By the early 1900s, the tradition of strong folk built from hard labor continued in this area.
Bob Peoples, from Sinking Creek, worked hard on his farm and at the local rayon plant. He also got the itch for strength sports which were still in their infancy. He participated in the state championships for Olympic weightlifting but also took a special liking to the deadlift.
It is one of the most basic movements and tests of strength exhibited every day in basic labor and farming jobs. The deadlift is when the bar lays in front of the person and is simply lifted by the person bending down and standing erect.
Peoples loved the simplicity of the lift as the ultimate test for simple brute strength. He eventually broke the world record and took the limit to 725 pounds.
Another powerful back came to the hills of East Tennessee after Peoples’ prime. Unlike Peoples, who was a strong but wiry 180 pounds, this man was a mountain.
When a man of 250 pounds was unheard of, this behemoth spent most of his adult days closer to 400 than 300. Paul Anderson’s family moved to Carter County from Georgia and brought their prodigious son with them.
When Anderson attended a local carnival, he entertained the crowds by hitting the High Striker strongman challenge where he took the hammer and hit the puck and rung the bell at the top over and over.
When one of these awestruck onlookers reported this to Peoples, he thought it an exaggeration and demanded if such a man did exist, he should be brought to Peoples basement dungeon to test his strength.
When Anderson showed up, he nearly squatted the world record on his first attempt.
People took the young man under his iron wing and soon the “Dixie Derrick” was born. Anderson went on to break world records in Olympic lifting, is the last American to win the superheavyweight gold medal at the Olympics (almost 70 years ago), among many other accolades.
Many still consider him to be the strongest man to ever live. He retired young and went into professional strongman in Reno and Las Vegas where he plowed his earnings into his passion, a youth home for troubled boys.
The genes of these and many nameless other powerful characters still run through the DNA of this region.
We see glimpses of this trait lying just under the surface explode through to greatness from time to time. Rich Froning, Jr. of Cookeville is the only man to win the CrossFit Games World Championship 4 times.
The current 231 lbs. weight class bench press record holder in the International Powerlifting Federation is Charlie Conner of Washington County who lifted over 713 lbs.
Jason Witten has become one of the greatest tight ends to ever play the bruising position in the NFL. The list could go on and on.

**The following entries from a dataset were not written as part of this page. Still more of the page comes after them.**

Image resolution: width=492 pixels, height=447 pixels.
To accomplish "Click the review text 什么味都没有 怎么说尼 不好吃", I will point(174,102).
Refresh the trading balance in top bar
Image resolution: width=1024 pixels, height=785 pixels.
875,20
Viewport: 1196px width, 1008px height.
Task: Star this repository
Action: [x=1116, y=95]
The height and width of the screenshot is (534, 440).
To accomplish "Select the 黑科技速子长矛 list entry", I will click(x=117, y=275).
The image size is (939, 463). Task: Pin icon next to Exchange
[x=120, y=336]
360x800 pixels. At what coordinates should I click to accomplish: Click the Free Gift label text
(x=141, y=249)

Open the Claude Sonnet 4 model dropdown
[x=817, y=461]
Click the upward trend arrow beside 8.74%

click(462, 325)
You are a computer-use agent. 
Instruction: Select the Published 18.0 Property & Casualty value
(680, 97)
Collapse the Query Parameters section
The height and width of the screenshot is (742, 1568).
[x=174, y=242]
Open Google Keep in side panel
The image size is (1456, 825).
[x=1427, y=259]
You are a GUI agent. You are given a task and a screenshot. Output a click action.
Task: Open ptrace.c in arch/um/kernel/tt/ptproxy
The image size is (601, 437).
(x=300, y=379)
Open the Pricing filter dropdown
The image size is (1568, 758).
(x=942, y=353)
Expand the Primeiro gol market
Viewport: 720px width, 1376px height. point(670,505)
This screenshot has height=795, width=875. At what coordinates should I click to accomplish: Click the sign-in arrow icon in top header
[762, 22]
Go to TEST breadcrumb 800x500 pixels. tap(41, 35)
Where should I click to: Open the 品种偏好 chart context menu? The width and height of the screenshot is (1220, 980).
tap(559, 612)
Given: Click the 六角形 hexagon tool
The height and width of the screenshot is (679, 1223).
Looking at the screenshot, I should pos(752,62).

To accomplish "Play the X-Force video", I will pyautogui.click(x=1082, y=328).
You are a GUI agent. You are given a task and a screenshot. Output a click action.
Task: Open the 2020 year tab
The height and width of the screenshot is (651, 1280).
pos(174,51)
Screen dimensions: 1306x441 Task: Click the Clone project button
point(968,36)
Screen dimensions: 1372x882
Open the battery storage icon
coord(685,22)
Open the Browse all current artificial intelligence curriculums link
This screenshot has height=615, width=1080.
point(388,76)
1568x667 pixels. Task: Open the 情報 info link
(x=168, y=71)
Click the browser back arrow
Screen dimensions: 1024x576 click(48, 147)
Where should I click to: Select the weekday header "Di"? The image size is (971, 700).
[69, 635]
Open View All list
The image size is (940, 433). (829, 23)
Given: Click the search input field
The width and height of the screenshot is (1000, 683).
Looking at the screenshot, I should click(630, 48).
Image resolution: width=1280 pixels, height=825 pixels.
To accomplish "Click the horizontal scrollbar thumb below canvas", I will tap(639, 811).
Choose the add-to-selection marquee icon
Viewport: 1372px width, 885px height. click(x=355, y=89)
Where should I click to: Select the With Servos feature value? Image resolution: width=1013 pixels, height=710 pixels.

If you are wondering if you have it inside you to push world record limits (or maybe just get stronger, improve your strength, maintain your health, or drop some weight), you absolutely do.
Remember that many who walked these hills and valleys before you reached the pinnacle of strength. Their legacy lies in you, just waiting to be awakened.
So, lift those heavy weights, run on the treadmill a little longer, or push those times on the Tweetsie Trail a little lower.
Athletic greatness is part of your heritage.